━━━━━ Entries provided
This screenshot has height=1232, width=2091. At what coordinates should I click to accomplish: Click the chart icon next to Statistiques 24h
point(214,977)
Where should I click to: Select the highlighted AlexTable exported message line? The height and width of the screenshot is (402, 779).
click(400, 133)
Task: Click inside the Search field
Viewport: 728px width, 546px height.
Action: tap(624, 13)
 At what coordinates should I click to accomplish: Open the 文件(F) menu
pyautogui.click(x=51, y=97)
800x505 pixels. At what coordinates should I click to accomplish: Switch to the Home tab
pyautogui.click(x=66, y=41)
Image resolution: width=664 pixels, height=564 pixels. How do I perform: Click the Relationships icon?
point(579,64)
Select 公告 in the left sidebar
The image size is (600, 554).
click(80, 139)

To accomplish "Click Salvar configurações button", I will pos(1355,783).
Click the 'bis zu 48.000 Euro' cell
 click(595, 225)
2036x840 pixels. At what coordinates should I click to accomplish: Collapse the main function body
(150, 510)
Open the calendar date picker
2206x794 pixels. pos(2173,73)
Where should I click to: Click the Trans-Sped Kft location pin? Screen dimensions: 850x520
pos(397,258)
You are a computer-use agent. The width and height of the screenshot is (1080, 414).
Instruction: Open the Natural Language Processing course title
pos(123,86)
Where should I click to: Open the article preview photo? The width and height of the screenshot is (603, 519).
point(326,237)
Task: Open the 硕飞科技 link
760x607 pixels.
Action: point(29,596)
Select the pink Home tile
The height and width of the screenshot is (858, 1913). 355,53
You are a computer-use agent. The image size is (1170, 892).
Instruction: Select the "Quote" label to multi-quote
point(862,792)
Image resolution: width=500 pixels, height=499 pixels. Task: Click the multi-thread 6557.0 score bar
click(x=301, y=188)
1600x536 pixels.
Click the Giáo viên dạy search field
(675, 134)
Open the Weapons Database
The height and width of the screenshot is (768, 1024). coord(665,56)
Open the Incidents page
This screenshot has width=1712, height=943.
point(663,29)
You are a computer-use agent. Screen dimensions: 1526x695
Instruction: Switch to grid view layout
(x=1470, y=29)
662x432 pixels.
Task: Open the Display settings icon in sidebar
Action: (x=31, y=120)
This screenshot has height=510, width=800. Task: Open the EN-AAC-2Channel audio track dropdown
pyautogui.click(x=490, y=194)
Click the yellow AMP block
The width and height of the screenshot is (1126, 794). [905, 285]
━━━━━━━━━━
→ **What to do**: Lay out every line of the listing above as a numbered list, leaving out any blank lines.

→ **Exercise answer**:
1. This screenshot has height=1232, width=2091. At what coordinates should I click to accomplish: Click the chart icon next to Statistiques 24h
2. point(214,977)
3. Where should I click to: Select the highlighted AlexTable exported message line? The height and width of the screenshot is (402, 779).
4. click(400, 133)
5. Task: Click inside the Search field
6. Viewport: 728px width, 546px height.
7. Action: tap(624, 13)
8.  At what coordinates should I click to accomplish: Open the 文件(F) menu
9. pyautogui.click(x=51, y=97)
10. 800x505 pixels. At what coordinates should I click to accomplish: Switch to the Home tab
11. pyautogui.click(x=66, y=41)
12. Image resolution: width=664 pixels, height=564 pixels. How do I perform: Click the Relationships icon?
13. point(579,64)
14. Select 公告 in the left sidebar
15. The image size is (600, 554).
16. click(80, 139)
17. To accomplish "Click Salvar configurações button", I will pos(1355,783).
18. Click the 'bis zu 48.000 Euro' cell
19.  click(595, 225)
20. 2036x840 pixels. At what coordinates should I click to accomplish: Collapse the main function body
21. (150, 510)
22. Open the calendar date picker
23. 2206x794 pixels. pos(2173,73)
24. Where should I click to: Click the Trans-Sped Kft location pin? Screen dimensions: 850x520
25. pos(397,258)
26. You are a computer-use agent. The width and height of the screenshot is (1080, 414).
27. Instruction: Open the Natural Language Processing course title
28. pos(123,86)
29. Where should I click to: Open the article preview photo? The width and height of the screenshot is (603, 519).
30. point(326,237)
31. Task: Open the 硕飞科技 link
32. 760x607 pixels.
33. Action: point(29,596)
34. Select the pink Home tile
35. The height and width of the screenshot is (858, 1913). 355,53
36. You are a computer-use agent. The image size is (1170, 892).
37. Instruction: Select the "Quote" label to multi-quote
38. point(862,792)
39. Image resolution: width=500 pixels, height=499 pixels. Task: Click the multi-thread 6557.0 score bar
40. click(x=301, y=188)
41. 1600x536 pixels.
42. Click the Giáo viên dạy search field
43. (675, 134)
44. Open the Weapons Database
45. The height and width of the screenshot is (768, 1024). coord(665,56)
46. Open the Incidents page
47. This screenshot has width=1712, height=943.
48. point(663,29)
49. You are a computer-use agent. Screen dimensions: 1526x695
50. Instruction: Switch to grid view layout
51. (x=1470, y=29)
52. 662x432 pixels.
53. Task: Open the Display settings icon in sidebar
54. Action: (x=31, y=120)
55. This screenshot has height=510, width=800. Task: Open the EN-AAC-2Channel audio track dropdown
56. pyautogui.click(x=490, y=194)
57. Click the yellow AMP block
58. The width and height of the screenshot is (1126, 794). [905, 285]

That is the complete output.